**ОТРЫВОК**.
..........

Состояние его одежды сильно менялось. Вспоминают его и в худых башмаках, в рваном пиджаке, иногда и без рубашки, а зимой — без пальто; видели его даже в лохмотьях (можно догадываться, что эти воспоминания относятся к последним годам, даже месяцам его жизни). Но удивительно не это состояние, в общем, естественное для человека, редко зарабатывавшего что-то, кроме обеда и бутылки вина, и не всегда имевшего свой угол. Удивительно другое — то, что Пиросманашвили старался быть одетым так, чтобы своим видом поддержать свое достоинство — одетым прилично, даже интеллигентно. Ладо Гудиашвили поразила при первой встрече его элегантность — он был, правда, в поношенной одежде, но в шляпе и при галстуке и держался подтянуто. [35] Нет сомнения, Гудиашвили, и как мемуарист, и как автор многих изображений Пиросманашвили, склонен несколько романтизировать художника, но сходное вспоминает и Георгий Леонидзе, которого случай еще гимназистом столкнул с Пиросманашвили. Леонидзе не знал тогда, кто это, но так сильно ощутил человеческую незаурядность, что сохранил память об этой короткой встрече: «Одет он был просто, но чисто. Неверно думать, что это был жалкий опустившийся человек. Нет, совсем не так. Я отчетливо помню незамутненную белую полоску воротника его блузы на смуглой шее. И кстати, очень хорошо помню, что товарищи называли его „графом“ — по-моему, за гордость, за этот независимый солидный тон, особенность которого хорошо выражает грузинское слово „дарбаисели“, за эту опрятность в одежде…»[36] В кличку «граф» одни вкладывали язвительность, другие — снисходительную насмешливость. Но так или иначе, в ней выказалась некоторая необычность Пиросманашвили и его места среди других людей.
Слово «дарбаисели», употребленное Георгием Леонидзе, означает: «душевное спокойствие, благородная выдержка, степенность, уравновешенность, мягкость характера, которая не исключает, а предполагает преданность своим убеждениям, принципиальность и стойкость в их защите».[37] Эпитет сам по себе неоднозначный (недаром его невозможно перевести коротко), но и он открывает только одну сторону характера Пиросманашвили. Не случайно так противоречиво то, что мы знаем о нем. В одних воспоминаниях предстает он перед нами широким, общительным, дружелюбным, словоохотливым, радушным; в других — обособленным, замкнутым, чурающимся людей. Одни вспоминают его скромным, застенчивым, робким, смиренным; другие — заносчивым, надменным, даже высокомерным («Не слушайте их, они дураки и ничего не понимают», — сказал он спокойно Илье Зданевичу про каких-то людей, критиковавших его картину). Одни помнят его степенным и раздумчивым («дарбаисели»); другие — издерганным, раздражительным. Одних пленяла его доброта, непосредственность, доверчивость — почти детская; других отталкивала неоправданная подозрительность, мнительность, отчужденность. Одни знали его мягким, уступчивым; другие — запальчивым, внезапно приходящим в гнев и ярость: будь он физически посильнее, он бы, как молодой Важа Пшавела, не раз защищал себя и свои взгляды тяжелым кулаком.
Конечно, он менялся со временем. Одним его видели люди, знавшие его при вступлении в новую, духанную жизнь, другим — в последние два-три года. Конечно, и к разным людям он — чувствительный, болезненно самолюбивый — поворачивался по-разному. При всем том именно таким — противоречивым, внезапно меняющимся — он и был.

..........

**ЗАДАНИЯ**.
**1.** Как, согласно отрывку, товарищи называли Пиросманашвили по воспоминаниям Георгия Леонидзе?
**2.** Пожалуйста, перескажите абзац отрывка, начинающийся словами «Конечно, он менялся со временем», в виде короткого списка, сохранив его основные факты.
**3.** Перечислите всех людей, названных в отрывке по имени, кроме самого Пиросманашвили.
Записи никак не связаны с содержанием отрывка.

**Сохранённые записи данных**.
..........

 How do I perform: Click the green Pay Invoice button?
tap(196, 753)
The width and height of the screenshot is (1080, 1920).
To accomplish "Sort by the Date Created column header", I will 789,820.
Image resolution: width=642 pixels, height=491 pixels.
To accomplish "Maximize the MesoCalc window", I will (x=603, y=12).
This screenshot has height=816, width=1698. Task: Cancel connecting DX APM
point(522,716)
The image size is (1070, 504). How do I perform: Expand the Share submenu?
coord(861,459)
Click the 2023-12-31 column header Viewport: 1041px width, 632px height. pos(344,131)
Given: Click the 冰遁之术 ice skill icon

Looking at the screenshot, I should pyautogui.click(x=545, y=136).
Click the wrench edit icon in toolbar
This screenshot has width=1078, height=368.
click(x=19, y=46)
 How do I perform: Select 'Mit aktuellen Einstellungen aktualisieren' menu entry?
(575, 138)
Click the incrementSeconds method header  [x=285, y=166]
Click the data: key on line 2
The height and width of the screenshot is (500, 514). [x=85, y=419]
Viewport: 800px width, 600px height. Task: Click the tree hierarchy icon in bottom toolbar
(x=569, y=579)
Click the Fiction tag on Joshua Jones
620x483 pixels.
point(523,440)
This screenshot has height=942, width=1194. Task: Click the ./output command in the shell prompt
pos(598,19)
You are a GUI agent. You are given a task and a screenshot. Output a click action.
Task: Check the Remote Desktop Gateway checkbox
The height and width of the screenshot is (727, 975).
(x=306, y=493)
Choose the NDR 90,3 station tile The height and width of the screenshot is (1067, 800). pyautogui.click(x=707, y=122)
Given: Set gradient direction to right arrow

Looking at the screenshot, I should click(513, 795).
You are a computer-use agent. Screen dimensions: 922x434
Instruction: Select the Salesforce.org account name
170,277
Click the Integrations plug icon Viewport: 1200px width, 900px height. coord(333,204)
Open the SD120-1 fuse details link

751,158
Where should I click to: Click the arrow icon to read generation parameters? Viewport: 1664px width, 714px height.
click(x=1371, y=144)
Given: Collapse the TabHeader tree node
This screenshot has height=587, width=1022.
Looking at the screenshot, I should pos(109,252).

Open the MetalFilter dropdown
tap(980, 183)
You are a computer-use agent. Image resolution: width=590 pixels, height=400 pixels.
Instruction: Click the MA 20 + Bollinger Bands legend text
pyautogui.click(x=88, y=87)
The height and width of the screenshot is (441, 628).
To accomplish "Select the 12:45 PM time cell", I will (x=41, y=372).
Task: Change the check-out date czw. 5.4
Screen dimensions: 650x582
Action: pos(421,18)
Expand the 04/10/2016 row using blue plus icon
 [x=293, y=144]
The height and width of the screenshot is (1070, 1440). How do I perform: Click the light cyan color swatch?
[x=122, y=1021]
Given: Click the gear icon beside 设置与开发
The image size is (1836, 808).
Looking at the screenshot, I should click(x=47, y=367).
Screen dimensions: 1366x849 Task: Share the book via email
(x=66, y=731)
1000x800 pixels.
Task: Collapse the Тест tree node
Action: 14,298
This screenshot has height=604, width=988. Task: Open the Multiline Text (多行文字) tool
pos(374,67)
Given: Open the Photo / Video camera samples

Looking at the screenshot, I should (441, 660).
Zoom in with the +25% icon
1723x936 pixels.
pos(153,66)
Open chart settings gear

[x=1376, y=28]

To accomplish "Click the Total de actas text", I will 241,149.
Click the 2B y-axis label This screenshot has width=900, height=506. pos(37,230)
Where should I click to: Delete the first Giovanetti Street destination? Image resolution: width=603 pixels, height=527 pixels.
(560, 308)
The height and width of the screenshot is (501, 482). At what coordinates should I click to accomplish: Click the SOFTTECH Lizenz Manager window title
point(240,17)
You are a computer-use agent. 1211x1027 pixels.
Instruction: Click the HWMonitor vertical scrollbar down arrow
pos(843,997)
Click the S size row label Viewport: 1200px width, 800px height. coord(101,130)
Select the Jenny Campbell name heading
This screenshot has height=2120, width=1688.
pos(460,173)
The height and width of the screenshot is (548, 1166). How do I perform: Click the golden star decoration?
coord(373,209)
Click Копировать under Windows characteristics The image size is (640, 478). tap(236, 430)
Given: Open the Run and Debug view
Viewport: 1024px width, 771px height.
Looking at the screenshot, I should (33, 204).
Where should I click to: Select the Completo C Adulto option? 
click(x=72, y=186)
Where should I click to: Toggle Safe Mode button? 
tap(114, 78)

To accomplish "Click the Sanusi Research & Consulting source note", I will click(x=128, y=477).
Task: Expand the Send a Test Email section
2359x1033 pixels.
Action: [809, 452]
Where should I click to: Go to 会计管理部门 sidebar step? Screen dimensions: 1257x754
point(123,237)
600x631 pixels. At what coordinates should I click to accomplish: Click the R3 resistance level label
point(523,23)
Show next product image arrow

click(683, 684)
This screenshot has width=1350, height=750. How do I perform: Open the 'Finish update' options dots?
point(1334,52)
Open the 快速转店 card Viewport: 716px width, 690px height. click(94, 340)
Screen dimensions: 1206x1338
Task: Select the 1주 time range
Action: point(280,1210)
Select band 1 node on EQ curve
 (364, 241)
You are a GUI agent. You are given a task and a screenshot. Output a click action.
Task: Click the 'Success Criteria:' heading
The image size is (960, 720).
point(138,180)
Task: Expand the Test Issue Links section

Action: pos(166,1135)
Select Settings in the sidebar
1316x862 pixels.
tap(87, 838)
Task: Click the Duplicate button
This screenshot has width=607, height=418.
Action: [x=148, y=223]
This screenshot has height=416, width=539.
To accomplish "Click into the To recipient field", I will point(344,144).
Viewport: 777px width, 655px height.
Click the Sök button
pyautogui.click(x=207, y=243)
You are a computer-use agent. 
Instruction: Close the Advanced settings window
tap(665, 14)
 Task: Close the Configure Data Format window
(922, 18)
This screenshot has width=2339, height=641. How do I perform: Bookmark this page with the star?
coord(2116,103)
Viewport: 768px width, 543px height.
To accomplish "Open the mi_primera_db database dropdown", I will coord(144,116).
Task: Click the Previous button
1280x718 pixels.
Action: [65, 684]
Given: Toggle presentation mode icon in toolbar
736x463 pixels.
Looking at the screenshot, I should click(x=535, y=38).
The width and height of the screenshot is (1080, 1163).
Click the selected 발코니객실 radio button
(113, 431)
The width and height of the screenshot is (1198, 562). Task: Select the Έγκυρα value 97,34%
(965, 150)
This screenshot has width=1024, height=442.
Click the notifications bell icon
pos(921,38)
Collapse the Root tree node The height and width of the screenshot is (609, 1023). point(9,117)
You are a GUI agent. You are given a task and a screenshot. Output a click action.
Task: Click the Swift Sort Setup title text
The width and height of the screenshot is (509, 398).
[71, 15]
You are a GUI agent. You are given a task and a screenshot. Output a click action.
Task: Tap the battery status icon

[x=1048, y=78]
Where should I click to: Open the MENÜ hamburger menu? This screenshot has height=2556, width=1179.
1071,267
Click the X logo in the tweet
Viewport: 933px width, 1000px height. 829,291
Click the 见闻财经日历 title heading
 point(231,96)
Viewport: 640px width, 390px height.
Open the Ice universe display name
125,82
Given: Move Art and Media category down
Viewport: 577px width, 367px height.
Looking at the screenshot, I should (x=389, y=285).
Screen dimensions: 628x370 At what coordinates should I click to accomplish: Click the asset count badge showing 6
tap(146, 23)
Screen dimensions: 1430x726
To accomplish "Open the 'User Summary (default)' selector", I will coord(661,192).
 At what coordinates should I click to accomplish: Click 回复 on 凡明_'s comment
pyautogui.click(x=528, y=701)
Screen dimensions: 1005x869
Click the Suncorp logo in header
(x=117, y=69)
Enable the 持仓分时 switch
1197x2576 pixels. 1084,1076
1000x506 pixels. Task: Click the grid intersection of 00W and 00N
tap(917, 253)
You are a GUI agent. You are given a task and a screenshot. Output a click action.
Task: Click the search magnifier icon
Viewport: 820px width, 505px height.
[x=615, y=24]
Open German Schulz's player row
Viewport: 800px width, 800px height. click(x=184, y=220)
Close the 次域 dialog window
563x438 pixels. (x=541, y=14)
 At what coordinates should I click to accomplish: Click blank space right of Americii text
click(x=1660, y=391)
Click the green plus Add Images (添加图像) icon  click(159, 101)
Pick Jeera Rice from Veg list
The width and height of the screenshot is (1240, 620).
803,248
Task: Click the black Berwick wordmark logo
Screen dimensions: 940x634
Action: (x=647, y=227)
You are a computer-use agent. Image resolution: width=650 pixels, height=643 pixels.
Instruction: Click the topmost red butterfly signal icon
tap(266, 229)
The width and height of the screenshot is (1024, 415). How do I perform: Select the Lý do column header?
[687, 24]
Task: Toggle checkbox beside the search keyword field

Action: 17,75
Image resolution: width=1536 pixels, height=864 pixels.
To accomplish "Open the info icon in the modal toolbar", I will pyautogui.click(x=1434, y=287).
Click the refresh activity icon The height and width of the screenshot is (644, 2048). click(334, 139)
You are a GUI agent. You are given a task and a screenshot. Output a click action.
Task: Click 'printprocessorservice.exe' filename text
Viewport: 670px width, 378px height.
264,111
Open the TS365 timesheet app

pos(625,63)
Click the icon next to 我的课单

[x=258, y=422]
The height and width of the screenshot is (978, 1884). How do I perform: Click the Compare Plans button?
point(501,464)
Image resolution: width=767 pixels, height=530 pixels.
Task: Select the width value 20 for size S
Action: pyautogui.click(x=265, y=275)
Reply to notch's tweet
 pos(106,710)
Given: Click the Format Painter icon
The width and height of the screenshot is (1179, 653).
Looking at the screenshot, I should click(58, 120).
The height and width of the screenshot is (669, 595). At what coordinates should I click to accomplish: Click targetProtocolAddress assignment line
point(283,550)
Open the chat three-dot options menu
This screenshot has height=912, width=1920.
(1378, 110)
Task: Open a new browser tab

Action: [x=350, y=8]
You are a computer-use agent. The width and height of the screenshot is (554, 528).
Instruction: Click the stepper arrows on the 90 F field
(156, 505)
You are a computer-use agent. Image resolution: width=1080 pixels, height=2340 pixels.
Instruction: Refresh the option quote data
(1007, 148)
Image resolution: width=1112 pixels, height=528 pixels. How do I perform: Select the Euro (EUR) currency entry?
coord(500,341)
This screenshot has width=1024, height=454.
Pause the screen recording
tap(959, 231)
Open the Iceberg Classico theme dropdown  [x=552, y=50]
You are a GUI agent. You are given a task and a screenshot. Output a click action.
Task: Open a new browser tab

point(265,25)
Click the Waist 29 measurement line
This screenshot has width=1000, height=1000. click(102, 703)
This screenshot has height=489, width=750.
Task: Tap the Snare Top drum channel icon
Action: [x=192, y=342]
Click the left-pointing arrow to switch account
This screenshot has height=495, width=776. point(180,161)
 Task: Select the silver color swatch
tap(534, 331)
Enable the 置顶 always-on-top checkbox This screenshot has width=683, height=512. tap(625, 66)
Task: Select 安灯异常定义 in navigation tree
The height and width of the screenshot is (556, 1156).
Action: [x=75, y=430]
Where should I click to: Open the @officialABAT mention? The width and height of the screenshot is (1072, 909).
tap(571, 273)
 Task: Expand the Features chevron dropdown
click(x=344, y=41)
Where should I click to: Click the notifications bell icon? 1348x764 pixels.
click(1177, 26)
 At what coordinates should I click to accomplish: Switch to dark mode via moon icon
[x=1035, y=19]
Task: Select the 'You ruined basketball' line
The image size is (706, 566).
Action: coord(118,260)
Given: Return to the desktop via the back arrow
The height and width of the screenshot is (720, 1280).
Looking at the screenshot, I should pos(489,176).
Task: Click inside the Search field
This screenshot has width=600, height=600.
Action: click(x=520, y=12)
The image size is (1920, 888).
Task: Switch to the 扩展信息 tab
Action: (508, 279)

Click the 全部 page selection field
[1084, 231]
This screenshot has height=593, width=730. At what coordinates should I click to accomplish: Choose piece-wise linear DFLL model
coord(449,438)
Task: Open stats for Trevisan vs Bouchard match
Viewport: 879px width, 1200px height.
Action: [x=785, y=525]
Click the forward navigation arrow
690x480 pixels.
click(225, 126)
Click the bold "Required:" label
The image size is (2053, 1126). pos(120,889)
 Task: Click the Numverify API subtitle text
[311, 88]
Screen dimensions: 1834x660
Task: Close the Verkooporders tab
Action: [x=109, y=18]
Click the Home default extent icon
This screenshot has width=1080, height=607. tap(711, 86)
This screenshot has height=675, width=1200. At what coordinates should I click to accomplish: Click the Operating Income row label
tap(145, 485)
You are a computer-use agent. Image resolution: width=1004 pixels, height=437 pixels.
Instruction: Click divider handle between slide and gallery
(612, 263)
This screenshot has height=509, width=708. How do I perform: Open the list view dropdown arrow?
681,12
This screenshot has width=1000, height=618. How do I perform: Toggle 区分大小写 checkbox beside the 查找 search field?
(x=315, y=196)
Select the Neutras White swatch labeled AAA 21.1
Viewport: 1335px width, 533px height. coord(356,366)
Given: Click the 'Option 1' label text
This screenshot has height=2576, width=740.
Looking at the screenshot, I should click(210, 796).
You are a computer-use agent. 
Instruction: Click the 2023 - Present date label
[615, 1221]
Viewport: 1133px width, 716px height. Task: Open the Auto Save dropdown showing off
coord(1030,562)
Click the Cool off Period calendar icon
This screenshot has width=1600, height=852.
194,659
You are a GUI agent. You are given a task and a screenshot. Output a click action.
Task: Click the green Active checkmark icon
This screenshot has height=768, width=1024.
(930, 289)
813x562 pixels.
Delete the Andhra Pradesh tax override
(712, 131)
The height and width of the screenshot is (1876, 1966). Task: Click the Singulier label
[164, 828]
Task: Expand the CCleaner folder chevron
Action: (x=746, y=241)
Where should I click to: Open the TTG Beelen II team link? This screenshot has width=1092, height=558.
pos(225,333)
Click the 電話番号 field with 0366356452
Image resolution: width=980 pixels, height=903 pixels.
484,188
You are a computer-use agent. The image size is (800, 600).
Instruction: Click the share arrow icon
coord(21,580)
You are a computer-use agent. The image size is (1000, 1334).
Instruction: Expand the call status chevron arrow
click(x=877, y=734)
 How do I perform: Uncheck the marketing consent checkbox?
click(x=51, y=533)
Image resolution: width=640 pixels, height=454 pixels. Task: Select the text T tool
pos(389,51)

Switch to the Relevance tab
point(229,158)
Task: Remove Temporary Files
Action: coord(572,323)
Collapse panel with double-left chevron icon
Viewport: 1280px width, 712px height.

..........

**ОТВЕТЫ**.
**1.** «Графом».

**2.**
- Пиросманашвили менялся со временем: знавшие его в начале духанной жизни видели его одним, а видевшие в последние два-три года — другим.
- К разным людям он, чувствительный и болезненно самолюбивый, поворачивался по-разному.
- Несмотря на это, он и был именно таким: противоречивым, внезапно меняющимся.

**3.**
- Ладо Гудиашвили
- Георгий Леонидзе
- Илья Зданевич
- Важа Пшавела